Former railroad station in New York City

Rego Park is a former Long Island Rail Road station. It was made of wood, unlike most other stations that were concrete. The station opened in May 1928 with two side platforms outside the two Rockaway Beach Branch tracks that bracketed the four-track Main Line, so only Rockaway trains stopped there. After the Rockaway Trestle fire in 1950, the line was closed station by station. The station closed on June 8, 1962, one day before the Rockaway Beach Branch was abandoned. Nothing remains at the site today.

==Station layout==
The station, located on the west side of 63rd Drive, had two high-level side platforms, located at the north and south ends of the six-track Main Line right-of-way. The platforms only served the Rockaway Beach Branch, which used the outer two tracks. The platforms were constructed of wood with concrete bases, and featuring shelters along the platform. A single staircase from the east end of each platform went down to 63rd Drive, and an additional staircase was located at 63rd Avenue (formerly Marion Avenue) from the northbound platform. The 63rd Drive entrance also featured a ticket office and heated waiting room, with restrooms.

==History==
Prior to the construction of the Rego Park station, two former stations near Whitepot Junction were named Matawok, and were located on both the Main Line and Rockaway Beach Branch. Both stations were named for the Matawok Land Company, which built the neighborhood surrounding the junction known at the time as "Forest Hills West."

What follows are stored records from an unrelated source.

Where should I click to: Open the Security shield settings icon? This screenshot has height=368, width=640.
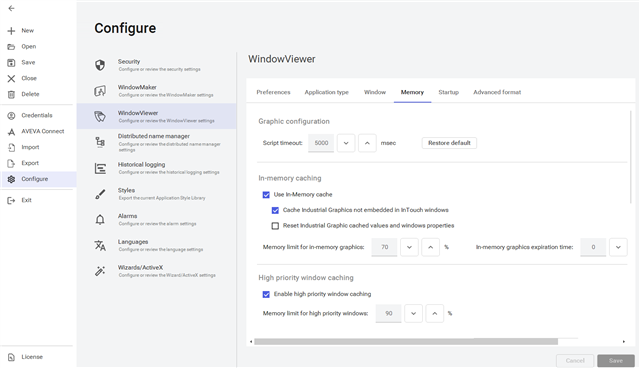pyautogui.click(x=100, y=65)
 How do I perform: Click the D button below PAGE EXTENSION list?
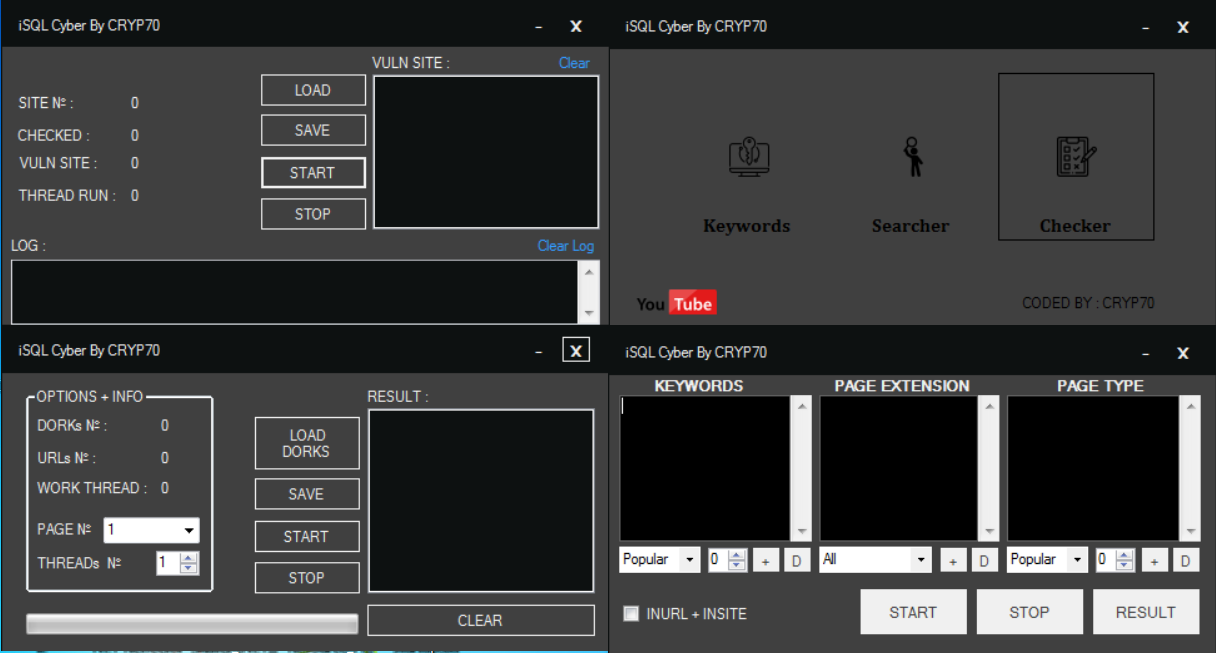(x=984, y=561)
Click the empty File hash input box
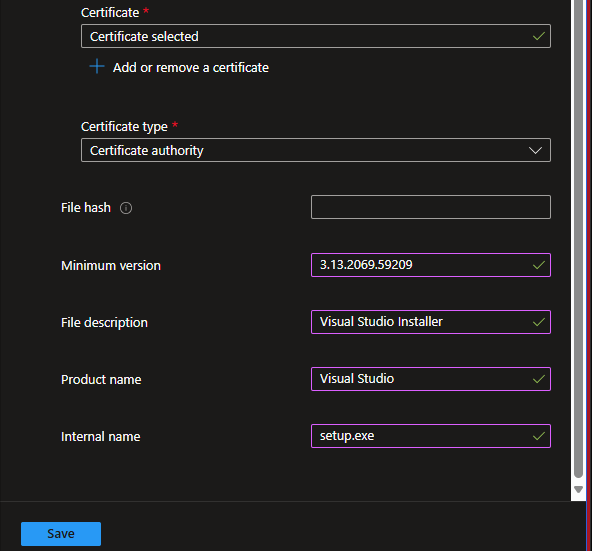The height and width of the screenshot is (551, 592). (x=431, y=207)
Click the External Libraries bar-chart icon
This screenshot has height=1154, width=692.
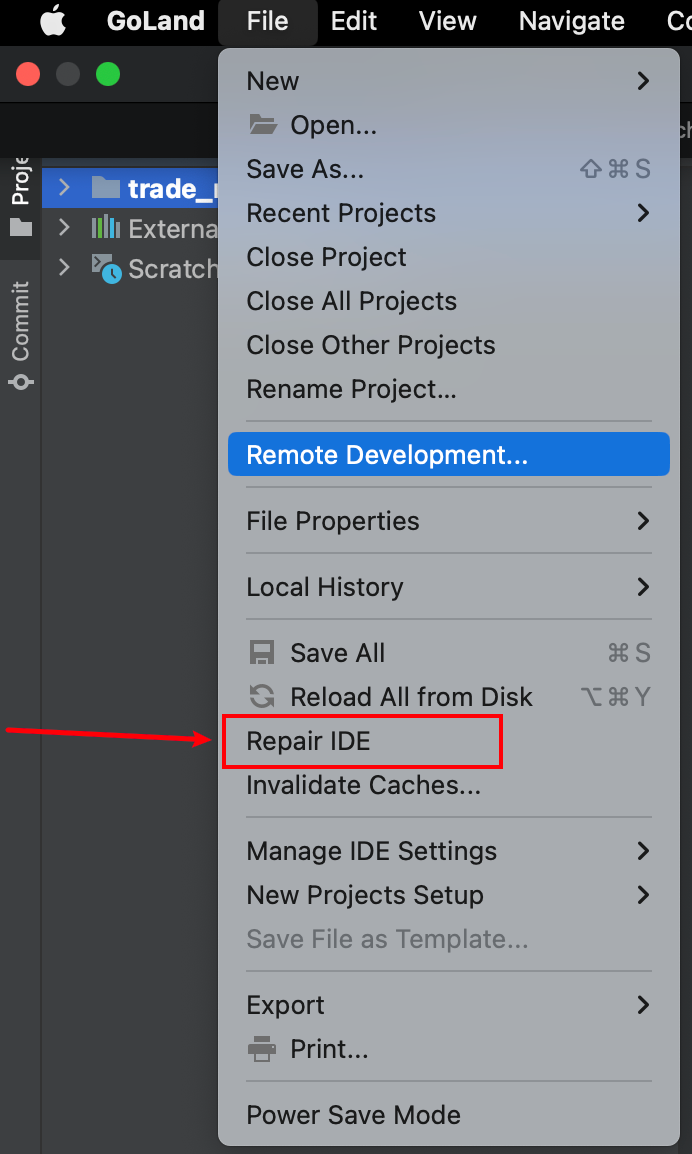105,228
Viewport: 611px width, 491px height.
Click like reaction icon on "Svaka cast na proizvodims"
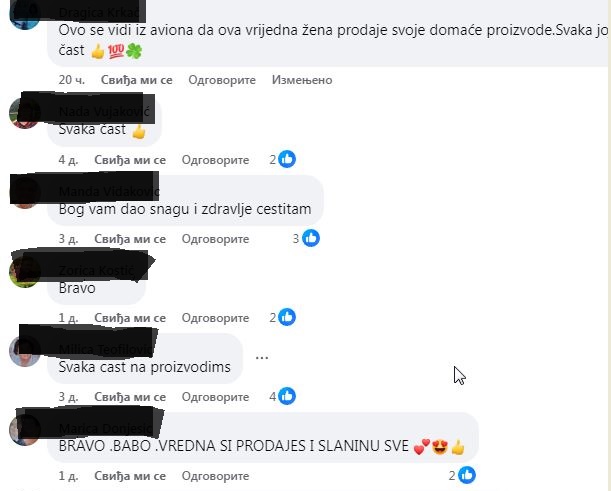pos(287,396)
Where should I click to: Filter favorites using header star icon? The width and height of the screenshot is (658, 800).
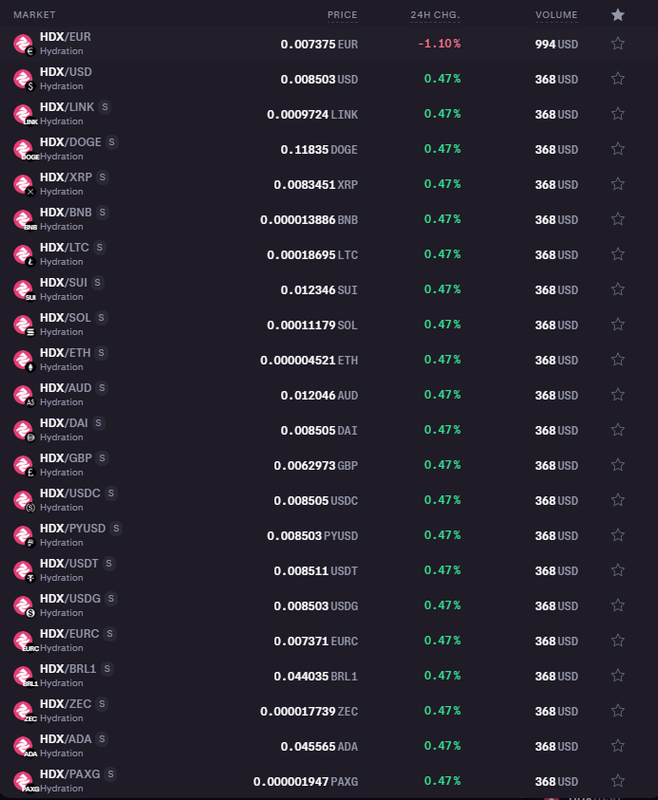click(x=618, y=15)
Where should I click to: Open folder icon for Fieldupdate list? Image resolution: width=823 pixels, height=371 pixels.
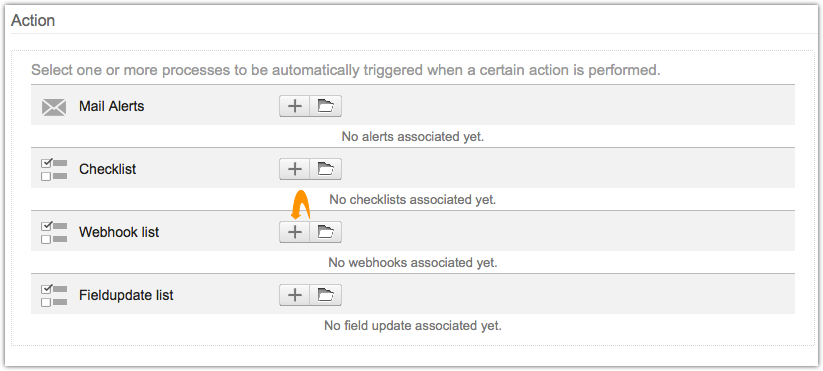point(326,295)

===Matawok Rockaway Beach Line station===
The first station to be given the name Matawok, near the junction at Rego Park, was located along the Rockaway Beach Branch at Fleet Street on the northeast corner of a bridge over the street. It was opened between 1910 and 1913, although LIRR records of the station show its existence dating back to 1908 and into 1915. Some maps show the station existing as recently as 1922.

===Matawok Main Line station===
The other Matawok Station was located along the main line east of Whitepot Junction at 66th Avenue. It was opened on June 25, 1922, and had two platforms along four tracks, and a pedestrian bridge not only over the main line, but also over the Rockaway Beach Branch leading from 64th Road east of Alderton Street. The station closed on May 21, 1925, but the remnants of the station remained for decades.

===Parkside station===
In 1927, calls came from the Rego Park community for a new LIRR station at 63rd Drive (originally Penelope Street). This was contrary to the desires of the railroad, who wished to cease further expansion of Queens operations. Construction on the new Rego Park station began on January 30, 1928. The station was a modernized version of the design used at the Parkside station. Initially planned to open on April 1, the station was completed in April, and opened on May 23, 1928. Two parades were held in Rego Park on May 26 to commemorate the opening of the station.

The Rockaway Beach Branch closed on June 8, 1962.